There is also increasing scrutiny from investors on the costs of back-office teams and the impact of these operating outgoings on a fund’s total expense ratio. Internal back-office teams sitting in manager head offices in London or New York will be expensive to run and difficult to scale up in lockstep with growth in AUM and strategic expansion into adjacent asset classes.
Investment in technology stacks poses similar scalability challenges.
“Technology is an ongoing spend and at some point managers will have to decide whether to invest the next double-digit millions of capex in fund accounting technology, or to invest in core front office risk and portfolio management systems,” Traub says. “The days of managers running their fund accounting off spreadsheets are long gone. That is just very difficult to justify.”
Putting the right support in place
As managers approach these operational tipping points, there are three priorities that will shape how firms upgrade their internal infrastructure: keep a clean and clear focus on investment management; define a cost-effective operating model and implement a scalable middle- and back-office in line with a firm’s growth.
Specialist fund administration services providers can help alternative asset providers to review their organizational effectiveness, curate a bespoke operating model and support managers through the implementation process.
There are a variety of options available managers as they navigate these priorities, ranging from a fully outsourced fund administration model to a co-sourcing operating model or a team transfer, where a back-office team and systems are “lifted out” and integrated into an outsourcing service provider.

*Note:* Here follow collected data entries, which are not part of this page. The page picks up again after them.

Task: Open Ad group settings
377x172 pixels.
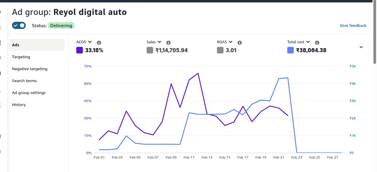Action: click(x=29, y=93)
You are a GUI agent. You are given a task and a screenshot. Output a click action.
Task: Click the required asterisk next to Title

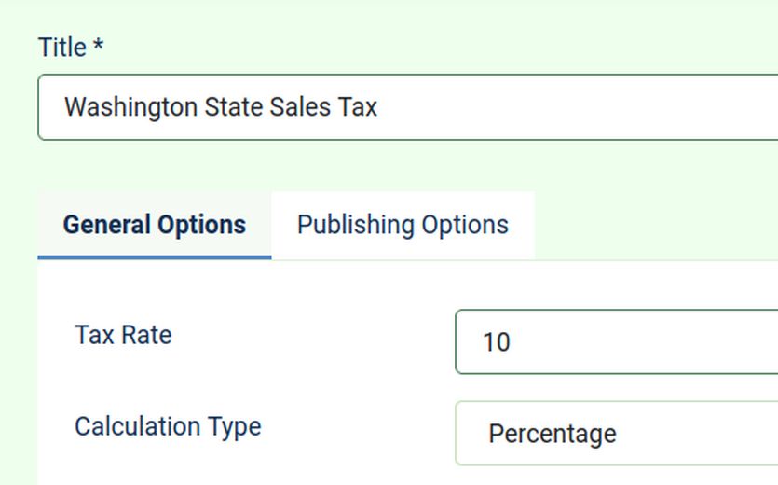pos(98,48)
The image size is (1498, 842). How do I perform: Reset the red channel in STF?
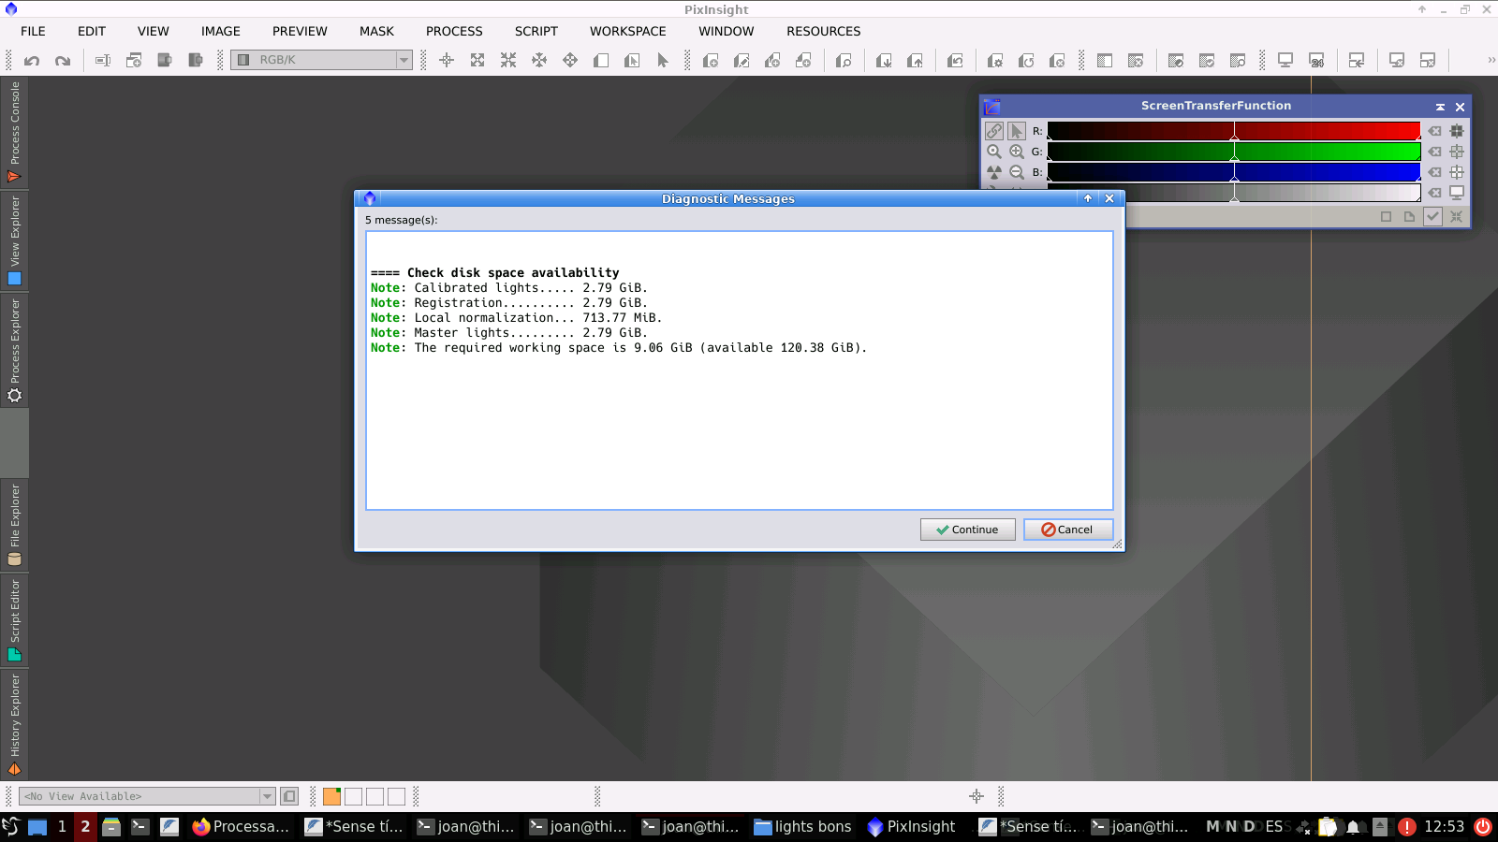[x=1434, y=131]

Deciding what back-office infrastructure model to adopt, however, is not always obvious, with each option presenting distinctive risks and opportunities that vary according to each alternative assets manager’s particular circumstances and development pathway.
Alter Domus takes consultative approach to working with managers undertaking an upgrade to their operating model and back office operations, with a focus on leveraging outsourced fund administration to manage overheads and build flexibility and scalability into the back office.

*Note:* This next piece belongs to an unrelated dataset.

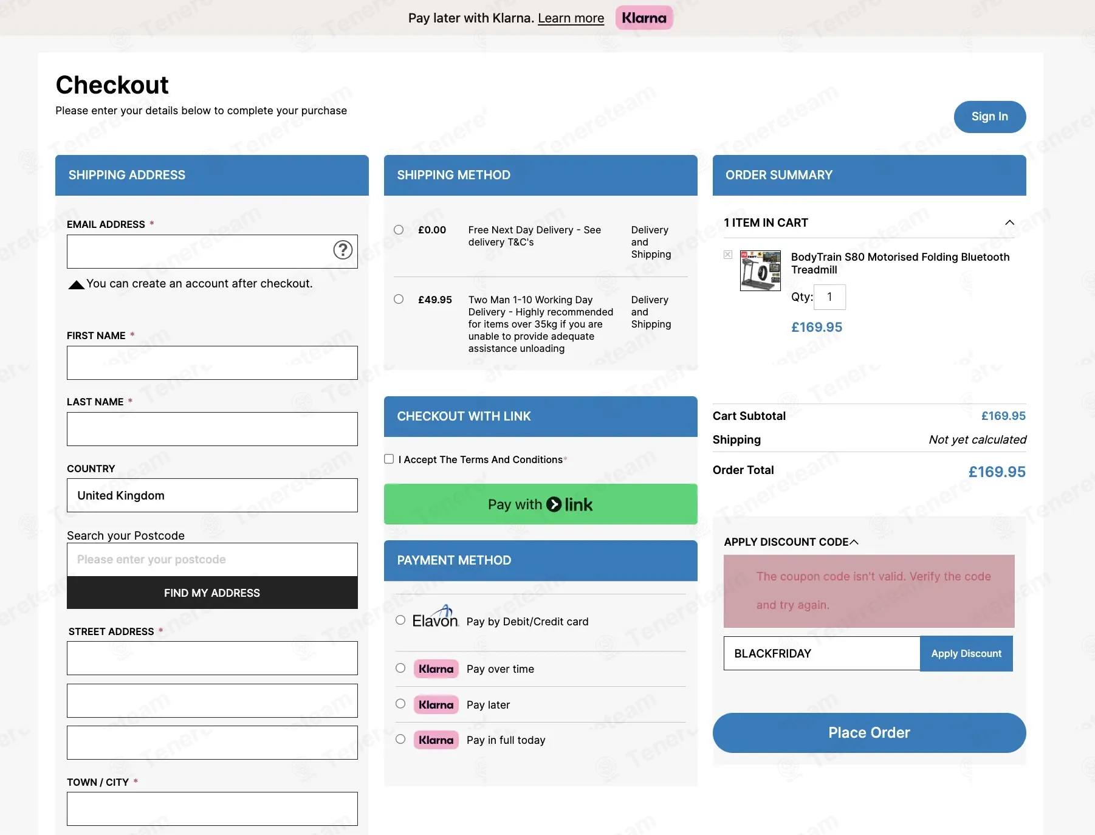Click the Apply Discount button
Screen dimensions: 1095x835
tap(966, 653)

In a nutshell, Key Client Partnerships is about C-level engagement on what the target operating model looks like from a client’s perspective and essentially Alter Domus adapting to those needs by agreeing on the operating model, the financial model, and the transition case to make sure that that transformation is successful.
Alexander Traub, Chief Commercial Officer
Partnering with a fund services outsourcing specialist can help managers to ramp up their back office capability at pace and address the key technology, fund accounting, regulatory and investor reporting challenges facing sub-scale in-house teams.

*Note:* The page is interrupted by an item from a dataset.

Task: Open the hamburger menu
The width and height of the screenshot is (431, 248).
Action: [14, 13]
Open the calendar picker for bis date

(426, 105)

Fund administration companies have much large global footprints, that are more cost-effective and enable managers to benchmark fund costs, as well as technology and fund accounting software platforms that are of a scale that would be incredibly difficult for most managers to replicate, build and maintain organically.
The Alter Domus approach is centered on investing in long-term relationships with clients that involve everything from migrating products from platform to another and handling all outsourcing, fund accounting and technology interfacing, to managing all the governance and risk mitigation aspects of team and technology transitions.
Traub says the overriding objective is to “co-create” global operating models customized to specific client requirements.
“The sophisticated operating models that managers require involved more than rolling out an off-the-shelf solution. The focus is on taking an active approach to understanding client needs and then tailoring a solution that really fits hand in glove with a manager’s requirements.”